The Spanish Senate has definitively approved the Tobin tax and the ‘Google’ tax. The first is a tax on financial transactions, involving a 0.2% charge on the purchase and sale of shares of Spanish companies with a capitalisation of over 1 billion euros. This will affect 32 of the 35 securities in the Ibex 35 index. The second is a tax on digital services, to the tune of 3%. This will be imposed on multinationals with annual revenues of at least 750 million euros worldwide and 3 million euros in Spain. Both the Tobin tax and the ‘Google’ tax will come into force three months after their publication in the Official State Gazette. They are intended to raise 850 million euros and 968 million euros respectively. These goals could be ambitious. And in fact, the expected amount to be raised from the digital tax has already been cut from the 1.2 billion euros initially planned. Meanwhile, the amount collected from the Tobin Tax in other countries where it has been imposed has been much lower than Spain’s government estimates.
The creation of these taxes has been a long time coming. Pedro Sánchez’s government already tried to do it in 2019 during its first legislature, when the PSOE was governing alone. But in the end, it did not go ahead as the elections were brought forward. Their revenue impact was reflected in the failed 2019 budget bill.

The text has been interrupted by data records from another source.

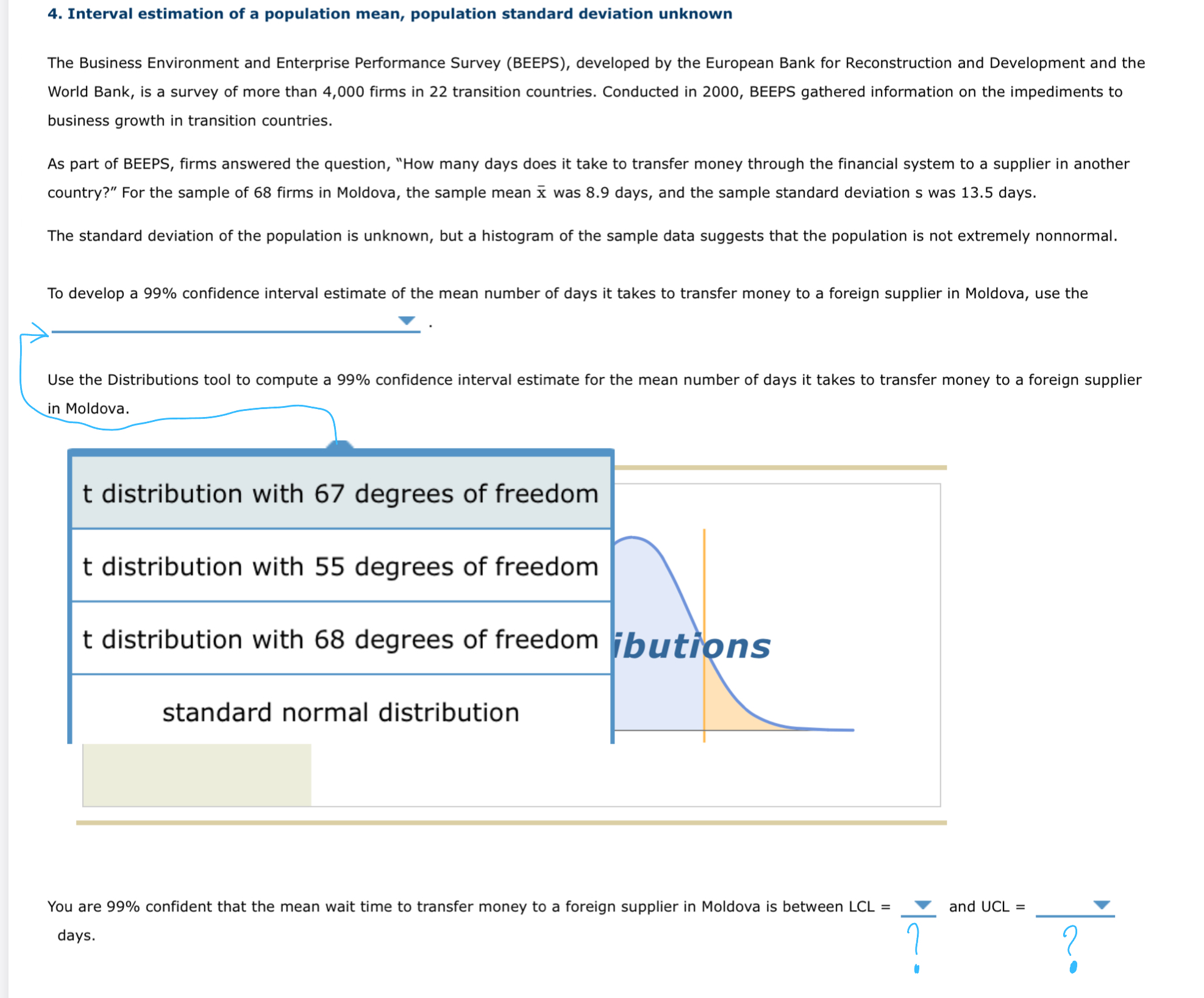Click the underlined blank answer field
Image resolution: width=1204 pixels, height=998 pixels.
(x=232, y=329)
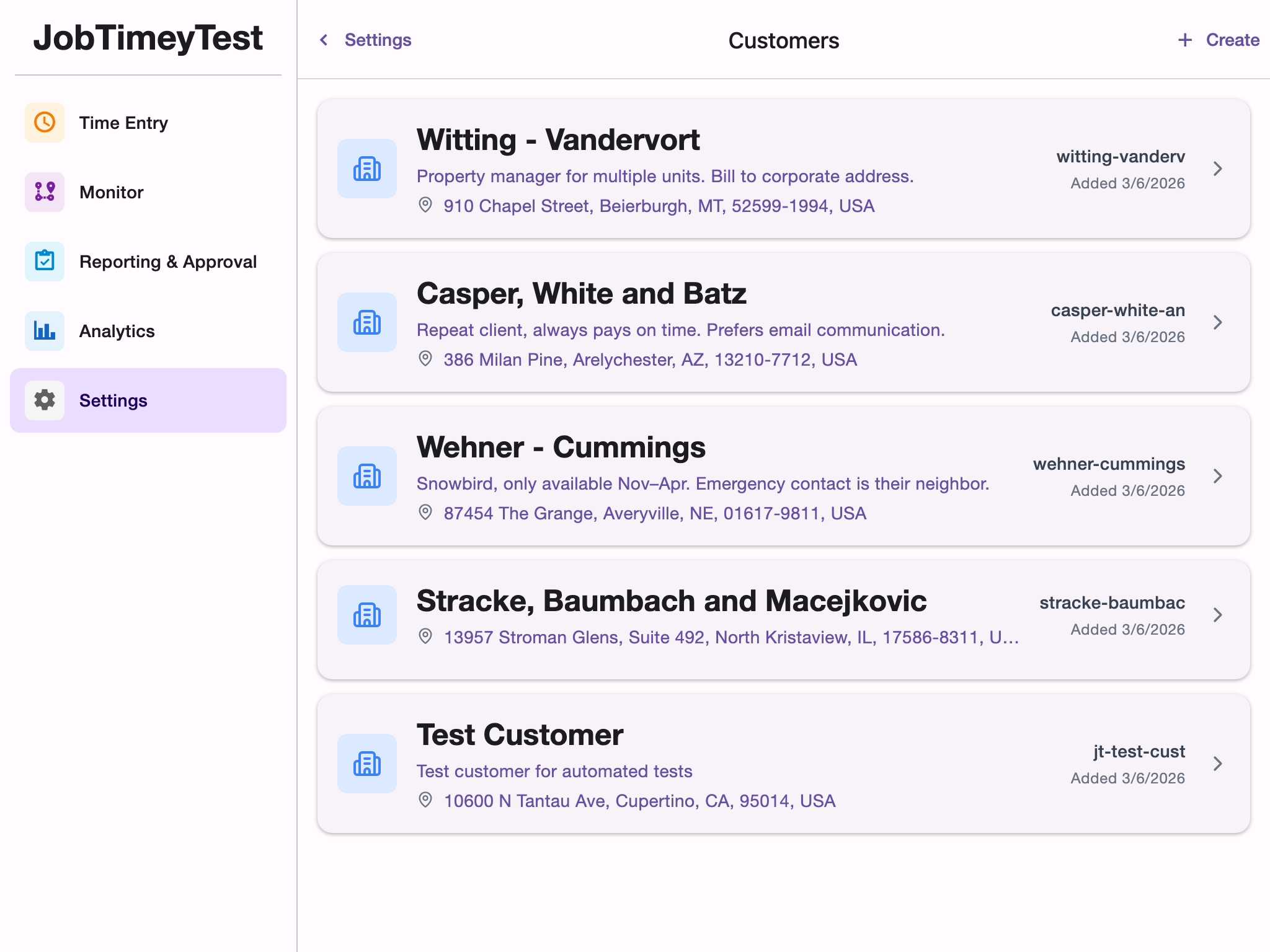
Task: Click the building icon for Stracke, Baumbach and Macejkovic
Action: click(366, 614)
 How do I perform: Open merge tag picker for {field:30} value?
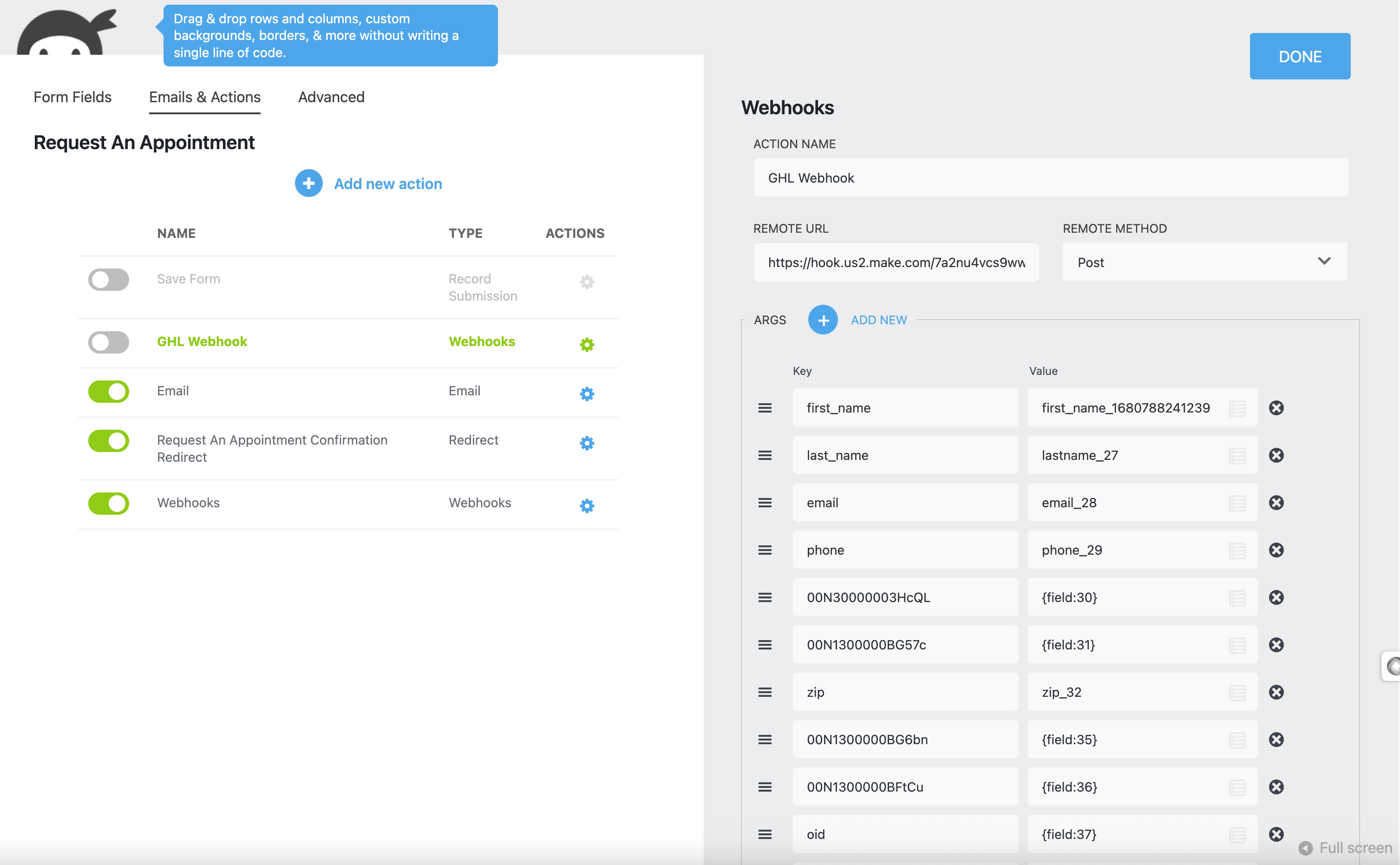1237,598
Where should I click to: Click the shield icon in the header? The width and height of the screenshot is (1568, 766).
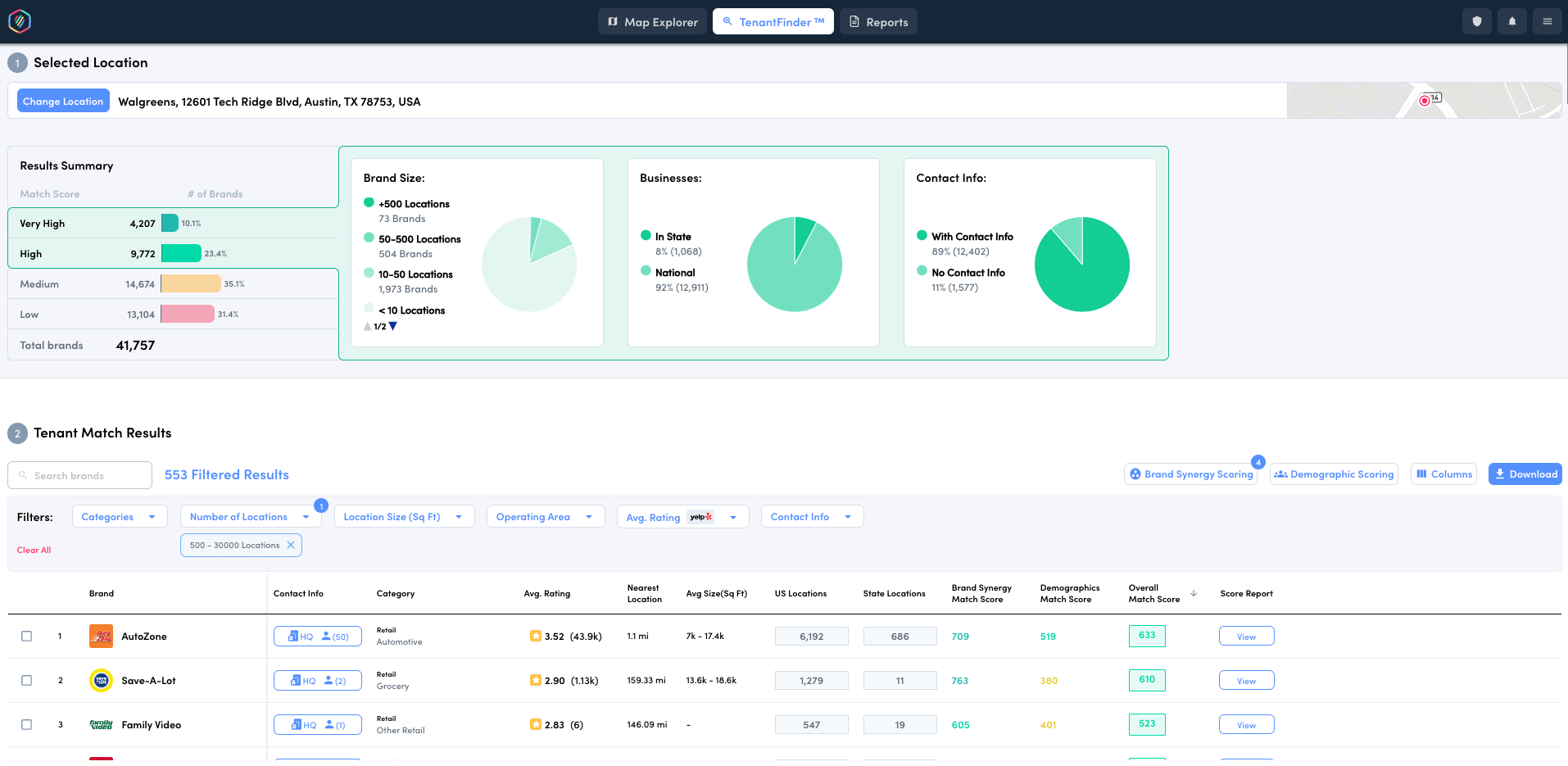click(1476, 20)
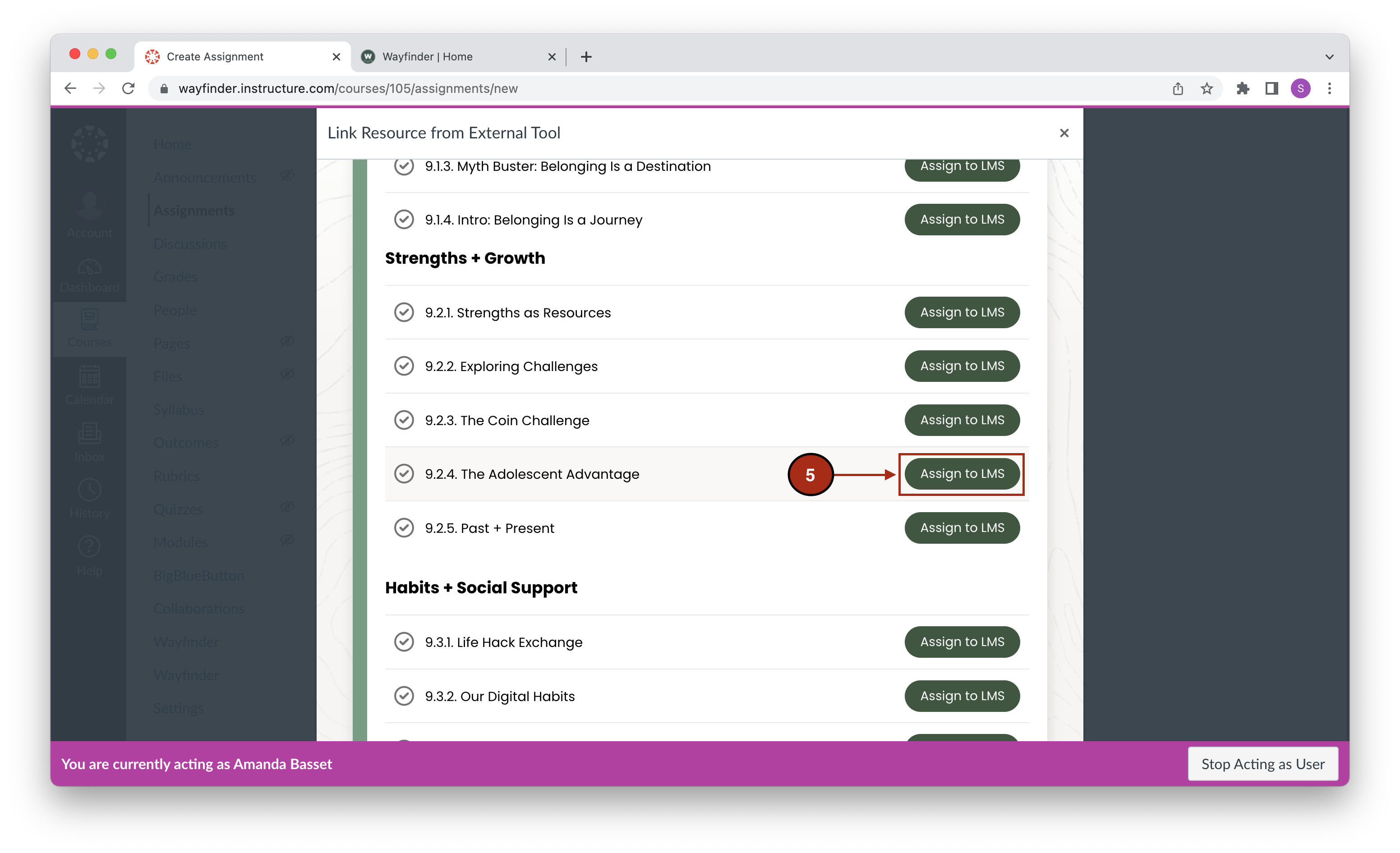Open the chevron dropdown at browser top right
Image resolution: width=1400 pixels, height=853 pixels.
(1330, 56)
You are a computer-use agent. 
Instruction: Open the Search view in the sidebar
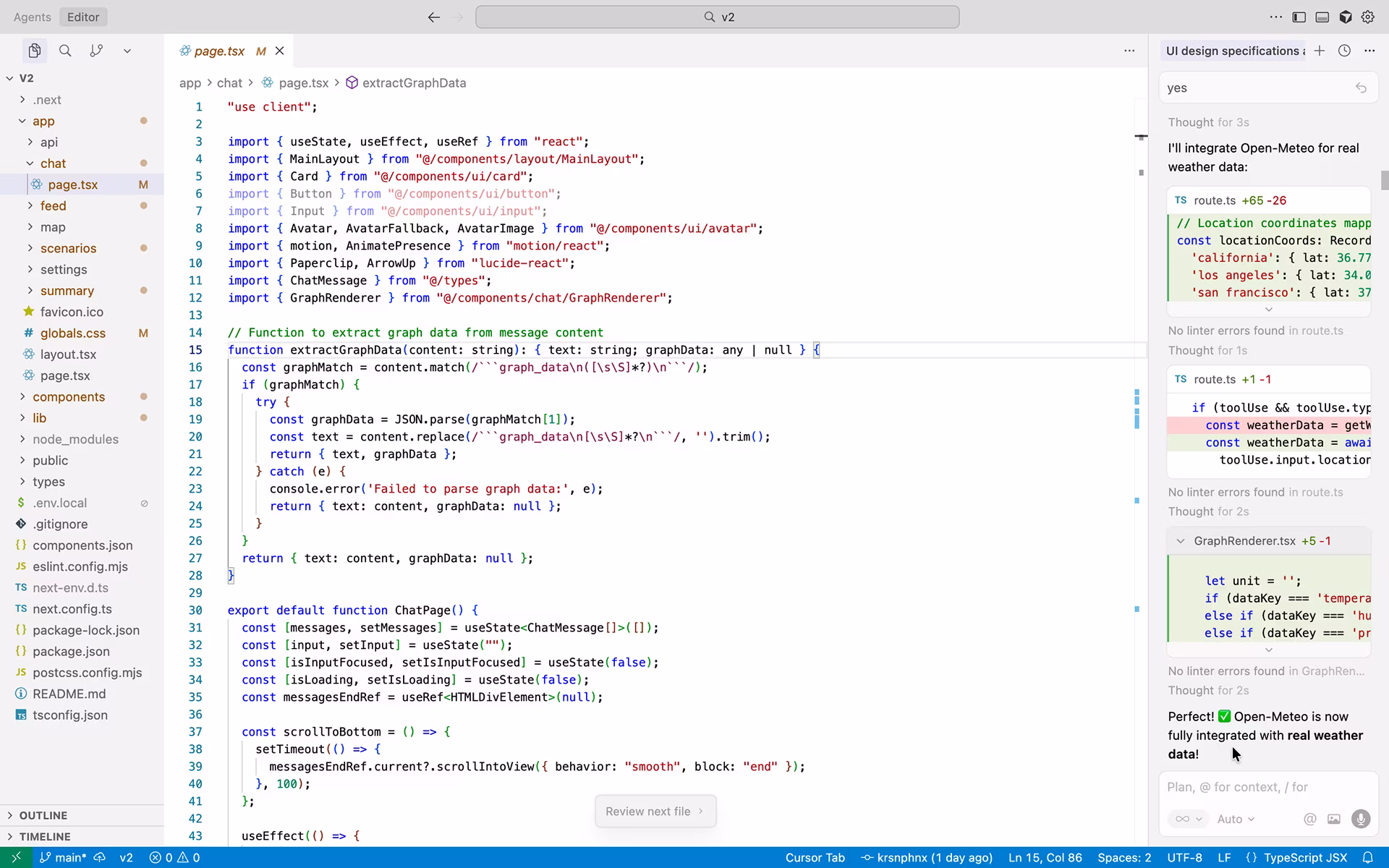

The Minister of Finance, María Jesús Montero, assured that the regulation will have a “transitory nature” until a global or European regulation is approved. Furthermore, the settlement will not be made until at least December 20. This allows for a margin to reach an international agreement within the framework of the OECD and the G20.
The processing of this new tax has taken place amid threats from the US to Spain, France, the UK and Italy about retaliation with new tariffs on these digital taxes, going so far as to impose tariffs on France.